Однако вопреки ожиданиям, третий пойманный диверсант ничего нового и интересного не рассказал. Лишь подтвердил то, что офицеры услышали от двух предыдущих задержанных: да, Юрий был у них инструктором, обучал и строил из себя важную персону.
— Вот так-то, боец, — заметил Дмитрий, когда они уже стояли на улице. — Теперь все козыри у нас и в руках, и в рукавах.
— Будем дожимать Захарова? — спросил Михаил.
— Будем. Но завтра. Сейчас уже вечер. Надо отдохнуть и набраться сил.
— Мне кажется, Захаров будет опять юлить и изворачиваться.
— Обязательно будет, даже не сомневайся. Но ничего, и не таких уделывали.
— Ну, да, чай, не Джордано Бруно.
— А его так же обрабатывали?
— Как я читал, даже хлеще. Католическая церковь с еретиками не церемонилась.
— Да уж, порой их методов не хватает. Особенно с такими, как Захаров.
Здесь парень согласился со своим наставником.
— Ладно, Мишаня, давай-ка по домам. А то у нас завтра дел выше крыши.
— Как скажете, Дмитрий Федорович.
* * *
Утро принесло еще одну приятную новость. Первым ее узнал Юркин и не преминул поделиться ею с Митьковым.
— Ну, Мишаня, — он самодовольно ухмыльнулся, — подтвердились наши с тобой предположения.
— Какие именно? — уточнил старший лейтенант.
— Насчет происхождения Захарова. Ты уж прости меня, дурака старого, что сразу тебе не сказал. В общем, я как узнал про этого Гордеева, сразу решил узнать его биографию. И сегодня пришел ответ.
— Вот как. И что же там?
— Наш Гордеев, он же Захаров, сын кулака. Раскулачили его папашу в тридцатые. И сослали к черту на кулички.
— И поэтому он уехал из Астрахани…
— Естественно. Либо житья ему там не стало с таким-то послужным списком и решил уехать с глаз долой, либо подумал, мол, с другой фамилией жизнь получше будет, но в других краях. Ну, а может, еще какая-то причина была.
— В целом не суть важно.
— В целом да. Мне, кстати, в этом здорово помог твой старый знакомец из комендатуры, Степаныч.
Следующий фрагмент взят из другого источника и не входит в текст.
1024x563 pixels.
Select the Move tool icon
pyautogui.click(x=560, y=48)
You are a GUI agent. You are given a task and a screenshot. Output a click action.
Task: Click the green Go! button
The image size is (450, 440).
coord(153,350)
Есть у него кое-какие связи, вот он с их помощью и узнал всю подноготную нашего Захарова-Гордеева. Да, Степаныч про тебя спрашивал.
Михаил улыбнулся.
— Зайду к нему как-нибудь.
— Зайди обязательно. Он — мужик славный… Ну, что, боец, приступим. Готов?
— Так точно, товарищ капитан, — бодро доложил парень.
— Ну, тогда вперед и с песней.
Захаров почти не изменился с их предыдущей встречи. Но офицеры и не рассчитывали на то, что он сразу бросится каяться во всех своих грехах. Однако видно было, что арестованный держится в некотором напряжении, которое сразу не бросалось в глаза, но стало заметно в самом начале разговора.
— Ну, гражданин Захаров, — начал капитан. — Или лучше обращаться гражданин Гордеев?
— Да как вам угодно, — пожал плечами собеседник. — Я уж столько лет Захаров. Привык.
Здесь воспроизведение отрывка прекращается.